> [WHAT IS REQUIRED]
Identify each line below containing the string "computer" and copy it.

*** Opening of PROVIDED DATA ***

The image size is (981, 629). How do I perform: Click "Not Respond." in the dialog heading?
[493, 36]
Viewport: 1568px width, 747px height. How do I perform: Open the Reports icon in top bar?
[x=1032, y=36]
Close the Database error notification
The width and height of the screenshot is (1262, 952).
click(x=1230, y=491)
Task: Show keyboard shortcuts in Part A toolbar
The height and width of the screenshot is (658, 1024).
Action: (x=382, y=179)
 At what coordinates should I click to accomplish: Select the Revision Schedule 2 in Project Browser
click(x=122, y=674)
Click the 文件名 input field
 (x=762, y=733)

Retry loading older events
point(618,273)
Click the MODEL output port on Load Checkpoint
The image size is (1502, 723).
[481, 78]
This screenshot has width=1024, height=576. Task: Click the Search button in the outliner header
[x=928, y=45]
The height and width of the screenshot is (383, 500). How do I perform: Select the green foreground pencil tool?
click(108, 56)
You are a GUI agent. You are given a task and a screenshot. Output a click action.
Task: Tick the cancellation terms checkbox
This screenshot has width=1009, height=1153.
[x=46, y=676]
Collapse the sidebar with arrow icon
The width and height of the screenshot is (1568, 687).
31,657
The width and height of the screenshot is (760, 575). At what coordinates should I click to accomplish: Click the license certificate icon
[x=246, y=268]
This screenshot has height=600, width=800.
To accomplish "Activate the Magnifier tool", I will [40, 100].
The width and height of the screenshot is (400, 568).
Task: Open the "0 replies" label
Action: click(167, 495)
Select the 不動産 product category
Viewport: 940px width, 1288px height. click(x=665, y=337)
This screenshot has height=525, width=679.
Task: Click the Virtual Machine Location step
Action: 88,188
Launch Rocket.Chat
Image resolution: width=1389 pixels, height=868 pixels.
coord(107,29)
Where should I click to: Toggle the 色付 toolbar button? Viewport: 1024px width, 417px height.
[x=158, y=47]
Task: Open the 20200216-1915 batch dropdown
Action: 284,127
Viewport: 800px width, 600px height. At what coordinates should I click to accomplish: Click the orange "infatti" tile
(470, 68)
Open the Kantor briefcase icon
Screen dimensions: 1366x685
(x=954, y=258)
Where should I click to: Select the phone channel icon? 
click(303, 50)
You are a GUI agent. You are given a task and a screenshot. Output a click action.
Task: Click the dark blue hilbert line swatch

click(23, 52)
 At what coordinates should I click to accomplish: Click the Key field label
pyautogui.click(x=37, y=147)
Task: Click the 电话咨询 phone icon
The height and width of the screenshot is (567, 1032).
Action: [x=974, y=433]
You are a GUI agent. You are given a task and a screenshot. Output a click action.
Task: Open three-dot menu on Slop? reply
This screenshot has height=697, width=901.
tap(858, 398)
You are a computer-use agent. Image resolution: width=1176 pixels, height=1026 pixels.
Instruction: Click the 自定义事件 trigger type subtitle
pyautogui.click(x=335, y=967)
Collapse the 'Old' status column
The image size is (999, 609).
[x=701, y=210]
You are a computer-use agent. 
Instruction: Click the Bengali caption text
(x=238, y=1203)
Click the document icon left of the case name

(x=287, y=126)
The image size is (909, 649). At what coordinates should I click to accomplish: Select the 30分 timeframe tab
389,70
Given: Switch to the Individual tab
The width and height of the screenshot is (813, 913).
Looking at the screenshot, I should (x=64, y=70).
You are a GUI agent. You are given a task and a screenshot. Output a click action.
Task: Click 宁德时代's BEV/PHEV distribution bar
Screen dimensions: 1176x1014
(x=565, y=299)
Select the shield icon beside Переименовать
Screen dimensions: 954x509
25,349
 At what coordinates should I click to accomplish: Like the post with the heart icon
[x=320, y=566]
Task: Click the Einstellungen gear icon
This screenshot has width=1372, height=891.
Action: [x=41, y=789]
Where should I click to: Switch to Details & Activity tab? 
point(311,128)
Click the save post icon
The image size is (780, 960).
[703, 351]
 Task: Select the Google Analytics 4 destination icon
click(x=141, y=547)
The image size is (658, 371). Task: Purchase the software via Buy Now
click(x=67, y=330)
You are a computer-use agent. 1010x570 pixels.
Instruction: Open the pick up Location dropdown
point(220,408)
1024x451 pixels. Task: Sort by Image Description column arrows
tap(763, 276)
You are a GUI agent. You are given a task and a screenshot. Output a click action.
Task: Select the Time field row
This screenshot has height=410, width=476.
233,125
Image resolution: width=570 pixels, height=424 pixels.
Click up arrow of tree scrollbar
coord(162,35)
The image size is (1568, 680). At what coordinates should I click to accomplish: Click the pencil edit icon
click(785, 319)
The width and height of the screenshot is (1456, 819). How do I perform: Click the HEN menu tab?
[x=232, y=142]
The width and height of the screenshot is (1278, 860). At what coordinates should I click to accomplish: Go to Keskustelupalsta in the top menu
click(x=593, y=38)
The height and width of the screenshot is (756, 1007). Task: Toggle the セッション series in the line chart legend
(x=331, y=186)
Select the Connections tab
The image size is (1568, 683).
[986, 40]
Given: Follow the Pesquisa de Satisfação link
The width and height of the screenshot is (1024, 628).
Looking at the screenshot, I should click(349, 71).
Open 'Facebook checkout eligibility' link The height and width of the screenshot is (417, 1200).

*** Close of PROVIDED DATA ***

> [SOLUTION TO THE PROBLEM]
You are a computer-use agent. Image resolution: width=1176 pixels, height=1026 pixels.
You are a computer-use agent. 
You are a computer-use agent. 1010x570 pixels.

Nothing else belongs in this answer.